Lucy, esta personagem fictícia, acaba por se tornar tudo e nada ao mesmo tempo, detendo todo o conhecimento do universo, estando em toda parte e deixando de existir na malha do espaço/tempo atual.
Em Matrix, Neo, o personagem principal, experimenta o poder da informação inerente ao sistema, onde ele próprio molda o “sistema” e refaz a sua própria imagem com os dados que lhe são fornecidos. Dessa forma, ele tem alguns poderes como voo, telecinese, super força, invulnerabilidade, etc. Mas Matrix, apesar de ficção, utiliza as três Leis de Newton para compor o plano de fundo da saga, além da lenda do herói.

Vejamos:

Lei I: Todo corpo continua em seu estado de repouso ou de movimento uniforme em uma linha reta, a menos que seja forçado a mudar aquele estado por forças aplicadas sobre ele.
Lei referência para o primeiro Matrix, onde o personagem sofre forças externas de Morpheus e Trinity para que se descubra como “O Escolhido”. Caso contrário, teria continuado como uma boa e velha bateria para as máquinas.

Lei II: A mudança de movimento é proporcional à força motora imprimida, e é produzida na direção de linha reta na qual aquela força é aplicada.
Aqui o herói se descobre e a força segundo a fé de Morpheus e a população de Sião o move em direção da terceira Lei.

Lei III: A toda ação há sempre uma reação oposta e de igual intensidade: as ações mútuas de dois corpos um sobre o outro são sempre iguais e dirigidas em sentidos opostos.
“Tudo é fluxo e refluxo”.
Neo se vê em condição de escolha e opta por salvar a humanidade e as máquinas, simplesmente se anulando com agente Smith.

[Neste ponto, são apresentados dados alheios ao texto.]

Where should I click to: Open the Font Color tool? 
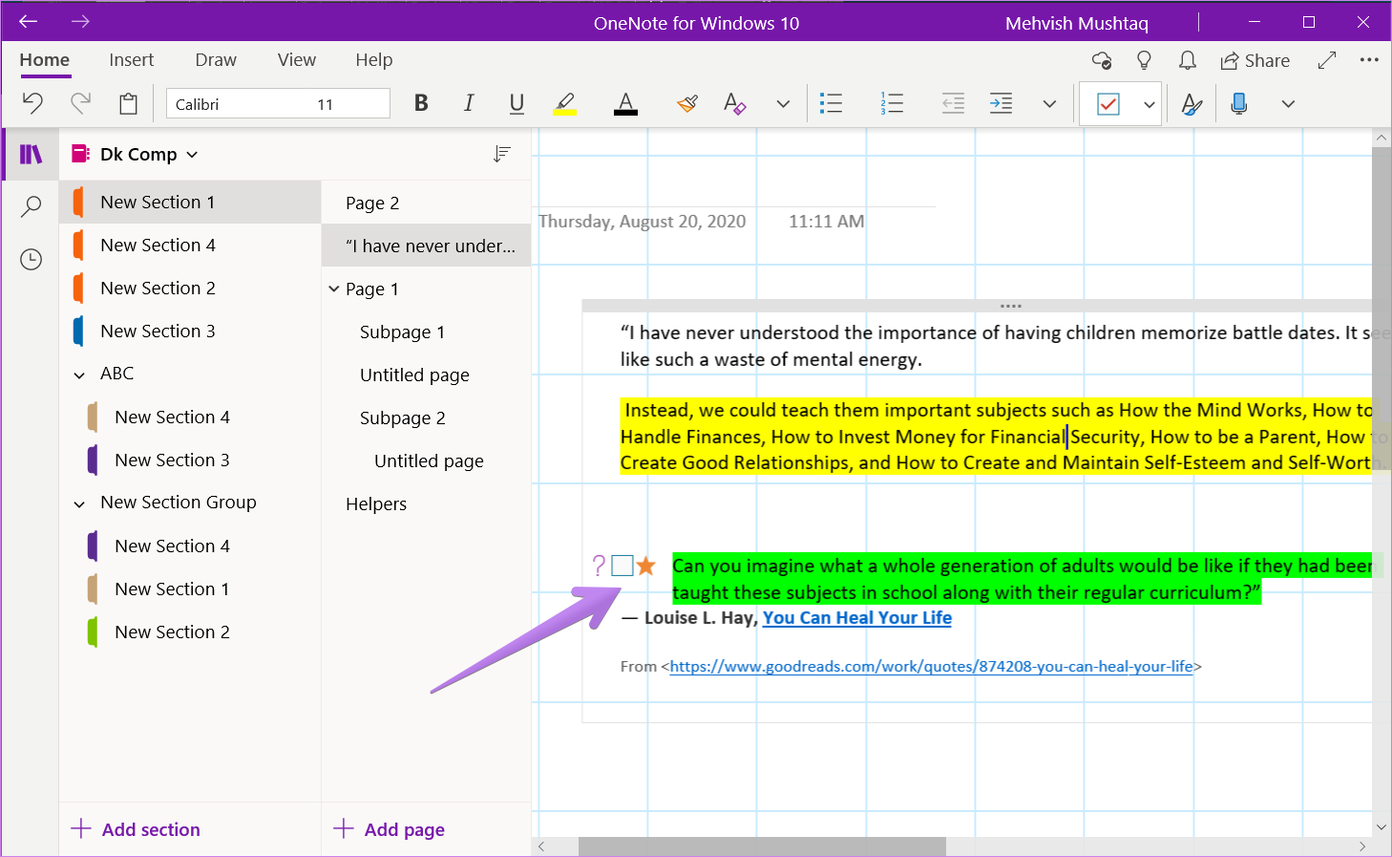click(625, 103)
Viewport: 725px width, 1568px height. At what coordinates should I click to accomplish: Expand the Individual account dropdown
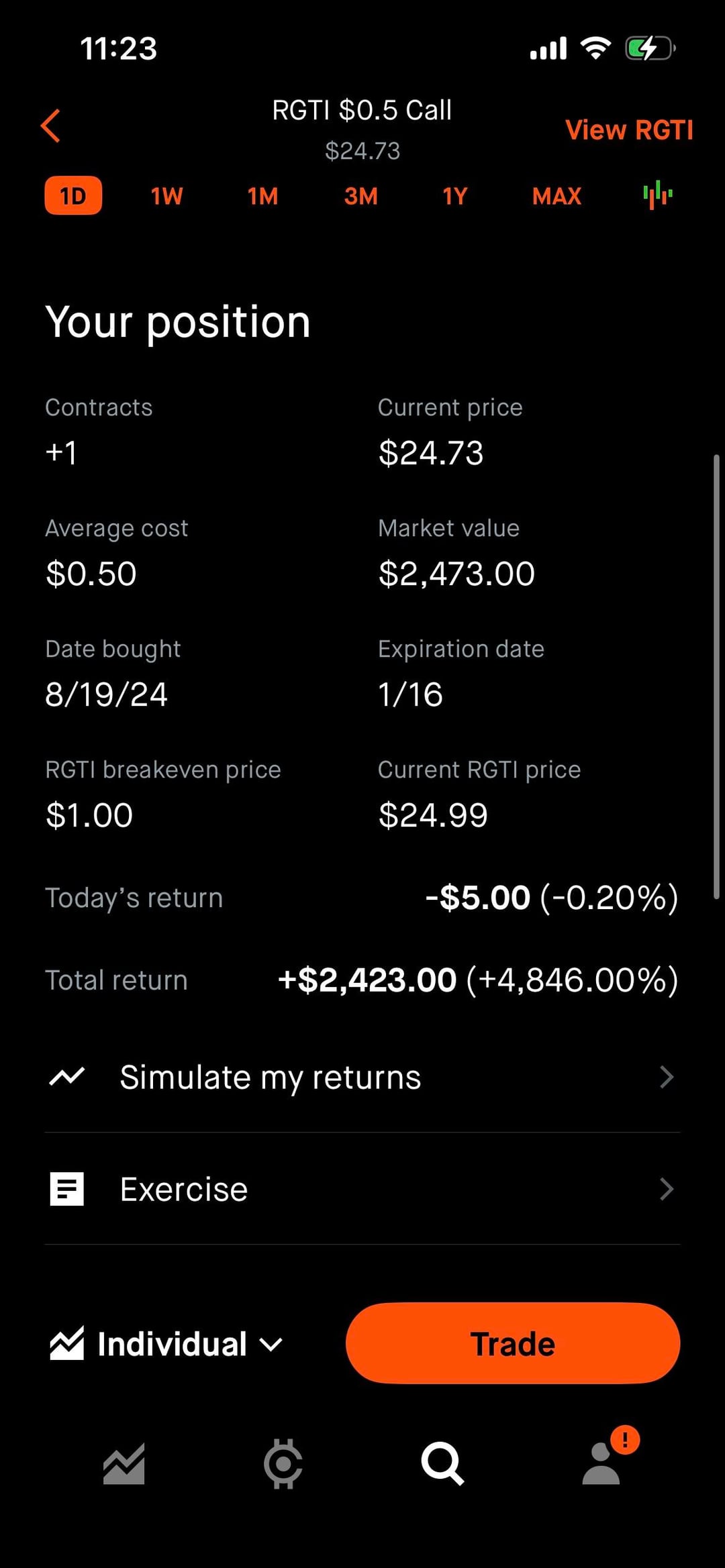271,1345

E o loop reinicia.

Com esta breve sinopse de como vejo Matrix, podemos voltar a falar sobre a informação, pois tudo ali remete a este assunto.

Temos realmente o domínio sobre nossas escolhas nos dias de hoje com a necessidade de mais e mais informação? Estamos preparados para sermos expostos em troca de bytes de dados? Atrás de máquinas, continuaríamos humanizados? Continuamos humanizados?

Lucy em seu ápice, se entregou ao conhecimento e ao compartilhamento dele com aqueles que não detinham a capacidade de alcançá-lo de forma convencional. Ela, mesmo com consciência atemporal e o poder da informação em mãos, foi benévola. E se Lucy fosse uma empresa, uma multinacional? Um Google? Seria assim também, ou seríamos usados como baterias para alimentar a máquina do capitalismo? Já estamos, não?

Neo em Matrix, só vê o que é necessário para acabar com a guerra após entender sua origem e aceitar o seu fim. Seu poder era baseado na informação bruta, decodificada, e o entendimento e poder que detinha sobre ela. Assim como Lucy, Neo era humanizado? No final, ele era um programa, uma “máquina” com sentimentos, que ao ver o valor deles se pôs a defendê-los por um bem maior, pelo bem das máquinas, pelo bem dos humanos.

Estaríamos perdendo nossa humanidade sentados atrás de telas de LCD, alimentando nossas horas de ócio com um feed de redes sociais, abrindo mão de nós mesmos para sermos virtualmente aquilo que queríamos ser? Somos avatares de nós mesmos? Viva sua família, seus amigos, colegas de trabalho. Não abra mão de uma conversa cara a cara por um diálogo de chat no seu smartphone. Olhos ainda tem muito para dizer… seja humano!